The sparktask view starts the spark_job_task Celery task in Line 43 of flaskapp.py. This view then verifies the existence of the spark-jobs Elasticsearch index, creating it if necessary. Next, a document having the same ID as the Celery task is saved to the index, which will be used to communicate progress from the Spark job back to the Flask app.

The spark_job_task Celery Task

The spark_job_task is simple: it merely calls Spark from the command line with the spark-submit command, passing along the necessary arguments. We explain this in Step 5 of the article, Elasticsearch in Apache Spark with Python. Note that the Celery task ID is also passed to Spark as a command line argument.

The Spark Job

The Spark code is similar to what we provide in Elasticsearch in Apache Spark with Python, with some additions. Line 11 of es_spark_test.py reads in the Celery task ID from the command line, and then line 20 and line 45 use this ID to update the status document in the spark-jobs Elasticsearch index. Finally, after execution is complete, line 70 sends a final status update regarding the index containing the results.

Progress Updates

When the initial request is sent from the JavaScript to start the Spark job, the Flask application returns the URL for the status updates, as you can see in line 62 of flaskapp.py. The URL location is returned as a response header. In line 45 of index.html, this URL is passed to another JavaScript function, update_progress, which then uses it to poll for status updates every second (a real-world app would update every few seconds).

The taskstatus Flask view then uses the task ID it was given to load the Celery task (line 68 of flaskapp.py). The task itself is verified to ensure no errors on the Celery side, and discovery of an error will cause an exception message to be passed back (of course, this would be handled differently in a production application).

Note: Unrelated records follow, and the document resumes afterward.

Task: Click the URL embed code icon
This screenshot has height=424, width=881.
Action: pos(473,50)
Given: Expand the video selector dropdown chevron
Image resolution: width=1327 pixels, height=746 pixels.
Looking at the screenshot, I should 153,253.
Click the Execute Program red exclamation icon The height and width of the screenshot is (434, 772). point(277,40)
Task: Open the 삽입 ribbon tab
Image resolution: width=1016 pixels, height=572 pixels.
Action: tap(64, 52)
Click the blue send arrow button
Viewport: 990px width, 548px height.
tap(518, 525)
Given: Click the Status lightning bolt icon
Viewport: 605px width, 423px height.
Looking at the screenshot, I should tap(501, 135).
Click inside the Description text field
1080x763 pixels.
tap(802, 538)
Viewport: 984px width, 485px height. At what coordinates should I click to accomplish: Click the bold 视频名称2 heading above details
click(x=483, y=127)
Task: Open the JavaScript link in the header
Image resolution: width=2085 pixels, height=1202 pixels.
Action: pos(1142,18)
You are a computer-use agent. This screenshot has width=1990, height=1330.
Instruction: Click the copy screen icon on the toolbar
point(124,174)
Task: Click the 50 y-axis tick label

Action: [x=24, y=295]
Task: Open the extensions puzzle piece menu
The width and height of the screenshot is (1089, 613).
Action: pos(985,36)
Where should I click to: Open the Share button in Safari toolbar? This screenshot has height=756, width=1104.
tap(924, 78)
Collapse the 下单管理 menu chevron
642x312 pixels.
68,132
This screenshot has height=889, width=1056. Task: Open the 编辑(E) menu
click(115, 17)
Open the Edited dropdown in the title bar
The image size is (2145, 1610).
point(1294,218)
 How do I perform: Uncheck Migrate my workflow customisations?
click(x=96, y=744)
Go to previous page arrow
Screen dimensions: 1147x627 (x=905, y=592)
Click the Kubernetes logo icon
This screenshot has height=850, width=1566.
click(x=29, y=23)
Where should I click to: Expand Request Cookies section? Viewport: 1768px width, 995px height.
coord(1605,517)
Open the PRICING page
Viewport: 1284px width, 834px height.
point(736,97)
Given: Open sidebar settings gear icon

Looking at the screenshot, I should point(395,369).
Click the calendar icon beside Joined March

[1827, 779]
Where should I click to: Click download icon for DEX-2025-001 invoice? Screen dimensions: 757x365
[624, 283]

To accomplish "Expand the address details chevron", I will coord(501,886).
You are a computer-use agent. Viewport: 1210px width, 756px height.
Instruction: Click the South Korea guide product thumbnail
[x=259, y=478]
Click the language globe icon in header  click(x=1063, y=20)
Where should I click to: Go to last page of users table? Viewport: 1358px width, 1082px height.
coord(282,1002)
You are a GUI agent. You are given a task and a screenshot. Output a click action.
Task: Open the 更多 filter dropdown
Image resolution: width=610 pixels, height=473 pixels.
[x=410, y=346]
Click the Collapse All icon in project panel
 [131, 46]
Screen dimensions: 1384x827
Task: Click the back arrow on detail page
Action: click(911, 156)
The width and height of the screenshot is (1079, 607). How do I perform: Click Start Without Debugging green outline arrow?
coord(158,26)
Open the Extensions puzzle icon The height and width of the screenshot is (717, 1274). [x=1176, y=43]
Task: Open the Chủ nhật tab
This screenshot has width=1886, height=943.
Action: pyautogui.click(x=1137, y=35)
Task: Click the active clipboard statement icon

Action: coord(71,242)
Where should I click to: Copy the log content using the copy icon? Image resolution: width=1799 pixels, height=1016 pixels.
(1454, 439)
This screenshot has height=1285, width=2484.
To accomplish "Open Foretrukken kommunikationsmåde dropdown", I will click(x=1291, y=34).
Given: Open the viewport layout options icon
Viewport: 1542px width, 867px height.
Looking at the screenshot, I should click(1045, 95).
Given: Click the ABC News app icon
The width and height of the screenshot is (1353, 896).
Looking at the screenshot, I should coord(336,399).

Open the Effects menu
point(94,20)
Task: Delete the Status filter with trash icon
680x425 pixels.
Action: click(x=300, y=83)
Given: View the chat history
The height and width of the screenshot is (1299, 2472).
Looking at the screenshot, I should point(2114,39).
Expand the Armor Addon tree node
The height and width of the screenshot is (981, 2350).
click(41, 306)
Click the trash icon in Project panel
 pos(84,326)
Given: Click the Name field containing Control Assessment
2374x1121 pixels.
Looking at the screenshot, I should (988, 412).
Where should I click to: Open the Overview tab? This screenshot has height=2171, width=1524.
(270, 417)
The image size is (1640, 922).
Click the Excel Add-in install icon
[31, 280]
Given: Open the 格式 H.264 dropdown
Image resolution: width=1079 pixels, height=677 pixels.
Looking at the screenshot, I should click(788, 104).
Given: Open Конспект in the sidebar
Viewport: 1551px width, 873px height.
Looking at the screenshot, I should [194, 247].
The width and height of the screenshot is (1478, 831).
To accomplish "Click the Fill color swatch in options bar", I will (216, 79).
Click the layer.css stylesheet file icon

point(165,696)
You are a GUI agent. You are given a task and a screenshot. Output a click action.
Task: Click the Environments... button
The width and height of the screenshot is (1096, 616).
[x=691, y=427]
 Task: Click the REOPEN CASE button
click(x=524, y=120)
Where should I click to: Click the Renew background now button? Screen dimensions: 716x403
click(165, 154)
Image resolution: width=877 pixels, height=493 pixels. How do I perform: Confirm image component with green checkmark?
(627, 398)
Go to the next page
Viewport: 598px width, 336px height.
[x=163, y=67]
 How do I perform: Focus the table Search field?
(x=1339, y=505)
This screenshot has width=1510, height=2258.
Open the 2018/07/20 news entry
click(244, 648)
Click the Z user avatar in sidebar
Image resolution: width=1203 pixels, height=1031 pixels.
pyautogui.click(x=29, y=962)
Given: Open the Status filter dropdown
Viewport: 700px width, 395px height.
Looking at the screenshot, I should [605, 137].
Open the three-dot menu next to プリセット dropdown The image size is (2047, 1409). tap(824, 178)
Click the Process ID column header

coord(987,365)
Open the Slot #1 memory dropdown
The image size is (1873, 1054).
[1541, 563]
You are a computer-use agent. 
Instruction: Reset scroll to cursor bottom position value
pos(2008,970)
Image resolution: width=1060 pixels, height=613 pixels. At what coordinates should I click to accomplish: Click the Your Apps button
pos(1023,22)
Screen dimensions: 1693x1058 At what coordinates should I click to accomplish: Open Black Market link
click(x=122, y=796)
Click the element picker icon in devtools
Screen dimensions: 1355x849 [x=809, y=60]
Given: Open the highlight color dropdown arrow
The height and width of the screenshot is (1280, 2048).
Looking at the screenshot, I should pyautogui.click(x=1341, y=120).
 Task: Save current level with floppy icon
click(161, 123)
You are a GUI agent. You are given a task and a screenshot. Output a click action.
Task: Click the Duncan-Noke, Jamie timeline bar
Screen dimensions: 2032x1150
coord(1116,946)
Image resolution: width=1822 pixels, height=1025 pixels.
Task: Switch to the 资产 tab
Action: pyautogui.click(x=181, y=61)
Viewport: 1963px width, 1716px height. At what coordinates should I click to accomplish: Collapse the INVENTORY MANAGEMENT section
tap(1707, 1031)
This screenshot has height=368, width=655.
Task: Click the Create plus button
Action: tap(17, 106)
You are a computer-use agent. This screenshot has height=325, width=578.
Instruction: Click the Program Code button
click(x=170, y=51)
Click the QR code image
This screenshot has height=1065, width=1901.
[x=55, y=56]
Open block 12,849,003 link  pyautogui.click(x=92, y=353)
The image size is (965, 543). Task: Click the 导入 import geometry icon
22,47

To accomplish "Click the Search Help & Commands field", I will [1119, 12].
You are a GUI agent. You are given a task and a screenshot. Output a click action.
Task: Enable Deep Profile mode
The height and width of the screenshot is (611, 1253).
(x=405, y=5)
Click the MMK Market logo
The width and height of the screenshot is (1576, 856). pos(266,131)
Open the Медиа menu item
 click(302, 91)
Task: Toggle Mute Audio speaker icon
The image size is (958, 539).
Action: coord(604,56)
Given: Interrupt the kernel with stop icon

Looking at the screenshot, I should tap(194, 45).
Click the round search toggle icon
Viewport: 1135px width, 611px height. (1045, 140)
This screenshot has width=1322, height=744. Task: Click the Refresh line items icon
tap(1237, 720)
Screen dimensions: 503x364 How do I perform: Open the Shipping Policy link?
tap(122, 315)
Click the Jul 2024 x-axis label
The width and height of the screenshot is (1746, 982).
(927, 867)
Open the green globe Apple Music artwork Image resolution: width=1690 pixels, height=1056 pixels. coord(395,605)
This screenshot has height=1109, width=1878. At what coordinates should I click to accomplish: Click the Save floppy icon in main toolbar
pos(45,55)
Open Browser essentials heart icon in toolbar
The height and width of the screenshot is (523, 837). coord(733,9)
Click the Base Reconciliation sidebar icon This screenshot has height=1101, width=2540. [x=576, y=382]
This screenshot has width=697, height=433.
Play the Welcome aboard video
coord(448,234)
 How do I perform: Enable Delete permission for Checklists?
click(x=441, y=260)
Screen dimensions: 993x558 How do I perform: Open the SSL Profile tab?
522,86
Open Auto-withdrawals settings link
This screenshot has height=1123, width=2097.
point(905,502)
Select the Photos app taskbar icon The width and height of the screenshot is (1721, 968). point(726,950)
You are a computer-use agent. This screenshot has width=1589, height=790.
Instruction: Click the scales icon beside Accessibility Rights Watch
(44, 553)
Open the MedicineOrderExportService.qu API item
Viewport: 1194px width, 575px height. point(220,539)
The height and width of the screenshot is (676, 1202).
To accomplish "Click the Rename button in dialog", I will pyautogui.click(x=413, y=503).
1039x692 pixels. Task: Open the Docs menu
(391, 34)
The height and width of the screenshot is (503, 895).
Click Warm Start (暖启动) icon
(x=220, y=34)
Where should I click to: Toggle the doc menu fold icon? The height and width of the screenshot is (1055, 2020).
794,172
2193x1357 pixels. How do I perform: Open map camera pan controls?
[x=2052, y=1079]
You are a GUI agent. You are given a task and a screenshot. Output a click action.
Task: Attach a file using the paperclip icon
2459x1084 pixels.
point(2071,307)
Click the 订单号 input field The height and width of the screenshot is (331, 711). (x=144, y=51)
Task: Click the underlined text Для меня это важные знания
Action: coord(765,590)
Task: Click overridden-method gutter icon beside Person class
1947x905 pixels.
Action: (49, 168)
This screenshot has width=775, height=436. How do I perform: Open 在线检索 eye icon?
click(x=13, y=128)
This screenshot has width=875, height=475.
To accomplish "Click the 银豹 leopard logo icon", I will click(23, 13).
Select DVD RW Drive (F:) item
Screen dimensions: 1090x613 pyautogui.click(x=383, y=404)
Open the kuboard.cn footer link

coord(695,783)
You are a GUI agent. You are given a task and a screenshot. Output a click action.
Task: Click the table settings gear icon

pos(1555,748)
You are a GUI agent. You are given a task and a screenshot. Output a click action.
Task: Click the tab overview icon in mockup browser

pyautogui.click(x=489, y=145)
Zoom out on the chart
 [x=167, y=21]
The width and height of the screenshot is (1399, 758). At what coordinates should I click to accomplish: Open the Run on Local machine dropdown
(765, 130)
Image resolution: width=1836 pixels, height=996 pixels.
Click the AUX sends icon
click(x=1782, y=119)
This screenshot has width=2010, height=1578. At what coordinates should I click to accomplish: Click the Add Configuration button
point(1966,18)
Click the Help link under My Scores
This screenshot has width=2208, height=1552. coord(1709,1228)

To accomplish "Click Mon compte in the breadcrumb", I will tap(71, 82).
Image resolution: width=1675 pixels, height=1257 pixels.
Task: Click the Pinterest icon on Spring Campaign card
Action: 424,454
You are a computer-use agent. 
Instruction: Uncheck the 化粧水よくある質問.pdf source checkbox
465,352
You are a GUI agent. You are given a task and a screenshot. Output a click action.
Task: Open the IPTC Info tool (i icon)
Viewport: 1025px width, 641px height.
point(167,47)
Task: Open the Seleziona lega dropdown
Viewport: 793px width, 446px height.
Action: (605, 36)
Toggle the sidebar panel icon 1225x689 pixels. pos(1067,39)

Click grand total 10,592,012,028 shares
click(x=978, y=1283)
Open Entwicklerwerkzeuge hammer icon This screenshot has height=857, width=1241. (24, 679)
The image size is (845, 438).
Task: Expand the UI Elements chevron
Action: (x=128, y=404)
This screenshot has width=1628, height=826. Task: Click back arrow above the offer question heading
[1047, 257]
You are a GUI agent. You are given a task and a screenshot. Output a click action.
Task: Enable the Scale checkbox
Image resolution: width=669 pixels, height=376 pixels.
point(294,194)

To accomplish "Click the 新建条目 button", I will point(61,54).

Otherwise, the task ID is used to retrieve the status document from Elasticsearch and its contents are passed back in the JSON response. Finally, line 61 of index.html will execute when the task status is either SUCCESS or FAILURE. If all has gone well, at least one result will be found in the ES index containing the analytics results. Also, a URL is built for the user to click and run a simple query to show a few of the analytics results.

That’ll do it for this article, in which we’ve gone through many steps necessary to setup a tutorial SaaS application, an app that can launch asynchronous Apache Spark jobs from a web application using Flask, Celery, and Elasticsearch. We welcome your feedback in the comments.